→ **EXERCISE INPUT**:

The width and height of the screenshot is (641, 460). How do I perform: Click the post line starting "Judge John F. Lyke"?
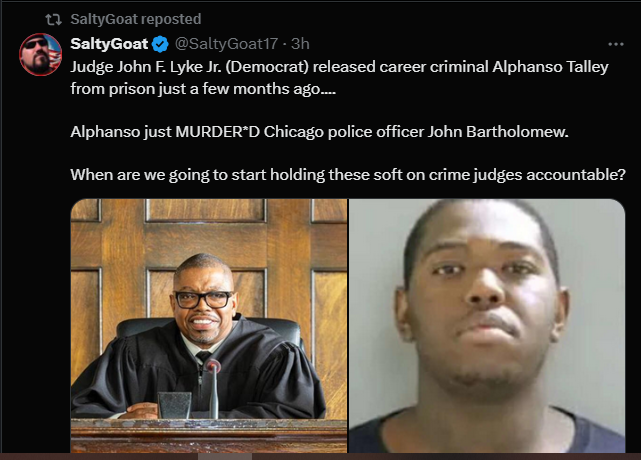(339, 67)
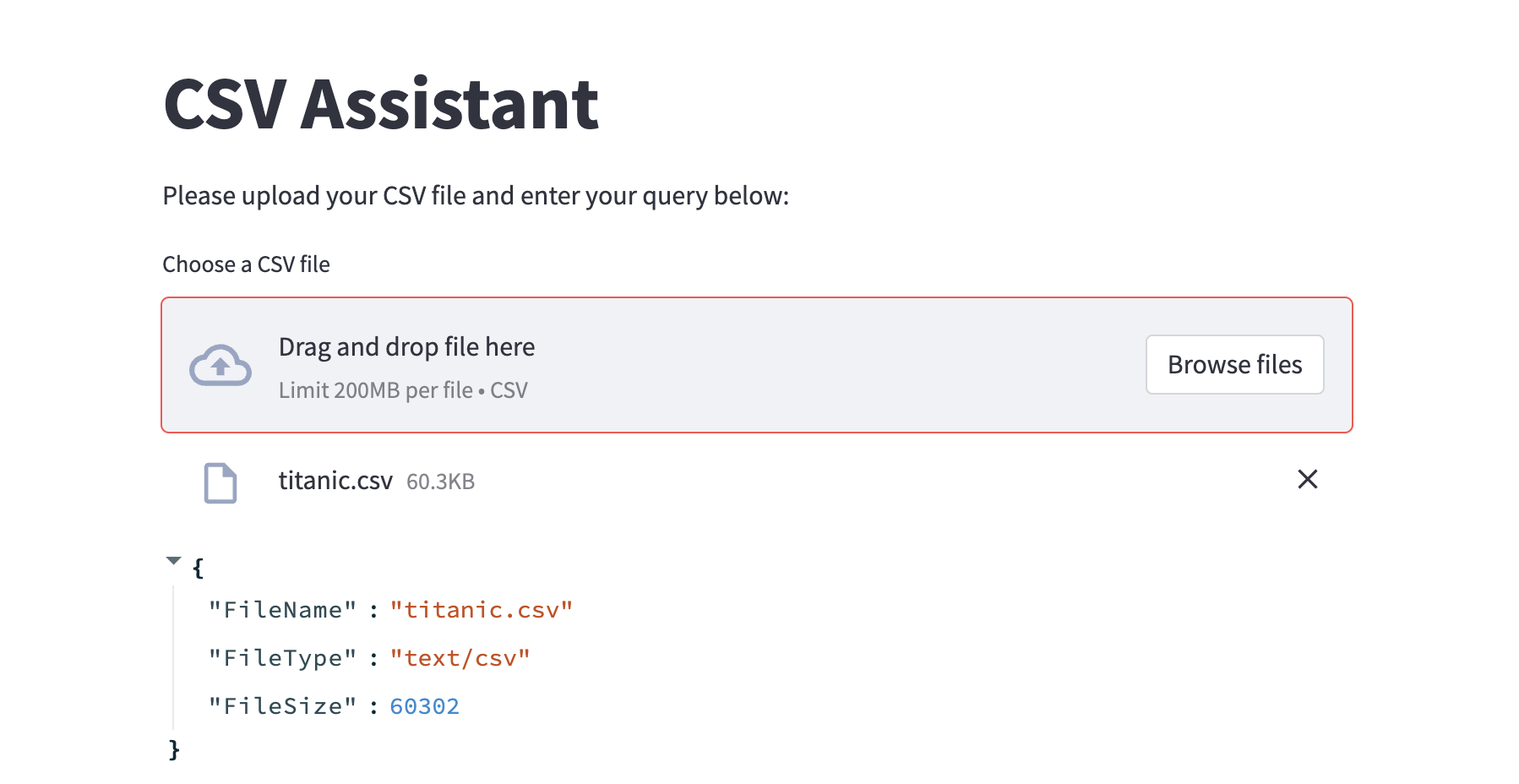The image size is (1519, 784).
Task: Remove the uploaded titanic.csv file
Action: pos(1307,479)

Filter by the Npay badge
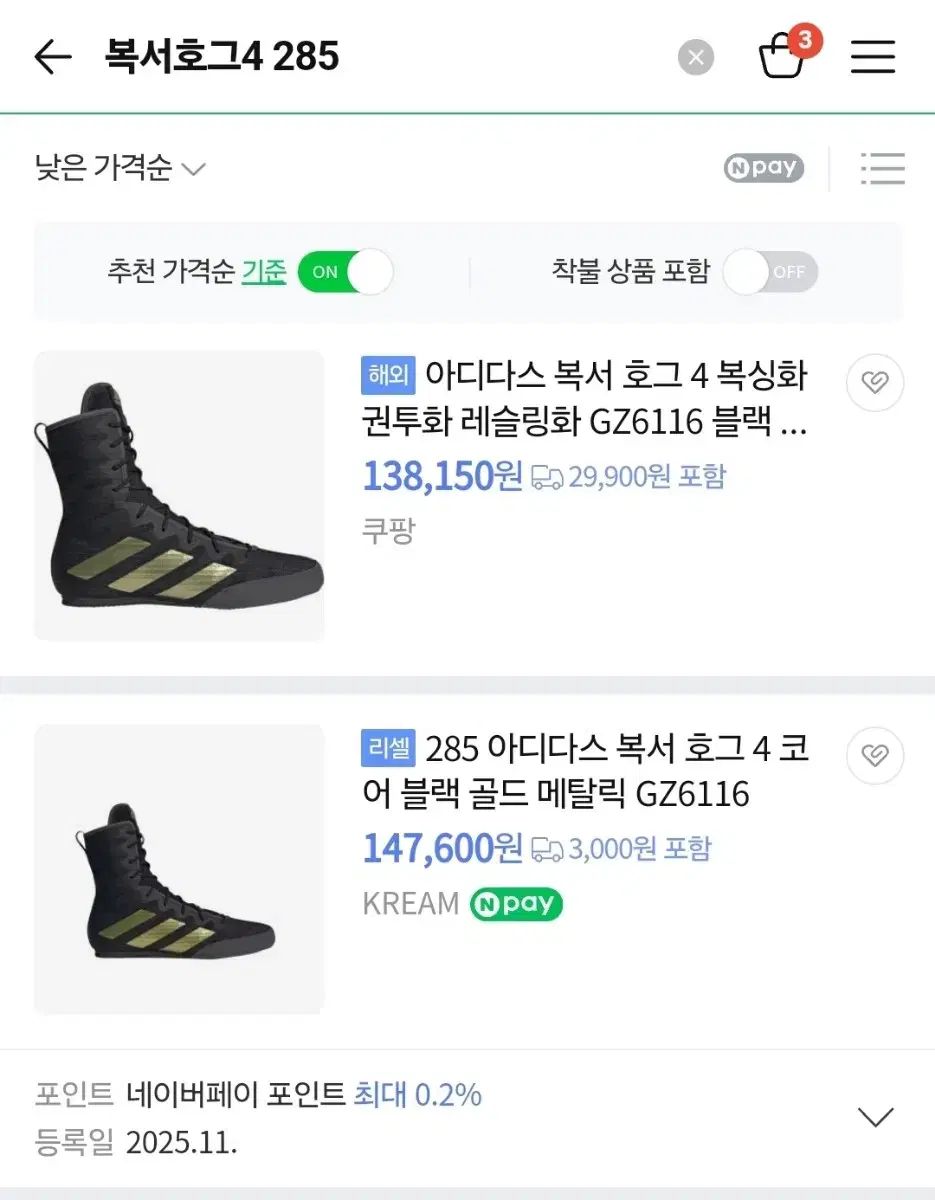click(764, 168)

→ **EXERCISE DETAILS**: Leave out the images and repeat the rest of the data word for word.

→ **RESPONSE TO THIS TASK**:
The width and height of the screenshot is (641, 460). How do I perform: Click the post line starting "Judge John F. Lyke"?
(339, 67)
The image size is (1519, 784).
Task: Remove the uploaded titanic.csv file
Action: pos(1307,479)

Filter by the Npay badge
click(764, 168)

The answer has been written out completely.